Draft Bill refresh – MIB could publish a revised BSRB for public comment in the coming Budget session if it adopts the Committee’s timeline.
Pilot transparency mechanisms – Introduce minimum disclosure templates, similar to the EU’s approach, for any AI system that informs content moderation.
Sandbox approach – Industry and academia can co-develop AI tools under a regulatory sandbox to test effectiveness without immediate enforcement consequences.
8. Takeaways for industry and civil society
Broadcasters & OTTs should track SAMVAD-derived policy moves and prepare to document how their own recommender systems curb misinformation.

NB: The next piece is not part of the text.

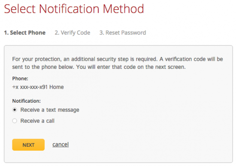Click the "Receive a text message" label text
This screenshot has width=236, height=166.
pos(50,110)
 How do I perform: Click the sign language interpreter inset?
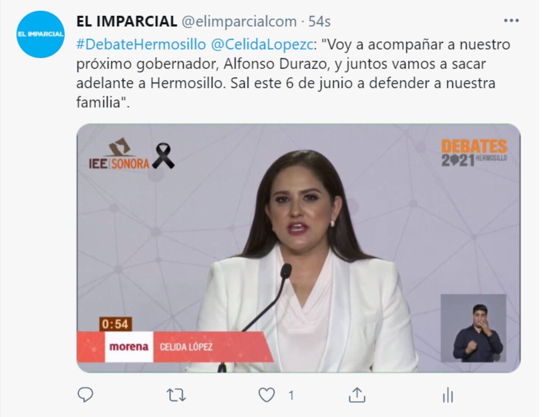tap(473, 328)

Digital-rights groups must press for ex-ante algorithmic transparency and user-level redress when AI moderation goes wrong.
Regulators should clarify jurisdictional overlaps before merging ministries, lest bureaucracy slow rapid-response needs.
Law-makers could consider a tiered compliance ladder that scales obligations by reach and revenue, protecting small creators while holding major networks accountable.
9. Conclusion
India’s experiment with AI-enhanced public broadcasting is an undeniable leap toward “GovTech 3.0.” Yet pairing technological ambition with a sweeping, still-unfinished media law risks over-centralisation and rights dilution. The Standing Committee’s own report offers a roadmap: gather wider input, stress-test AI tools for bias and accuracy, and keep legislation iterative. The question is whether policymakers will follow that prudent advice before code and censorship go live.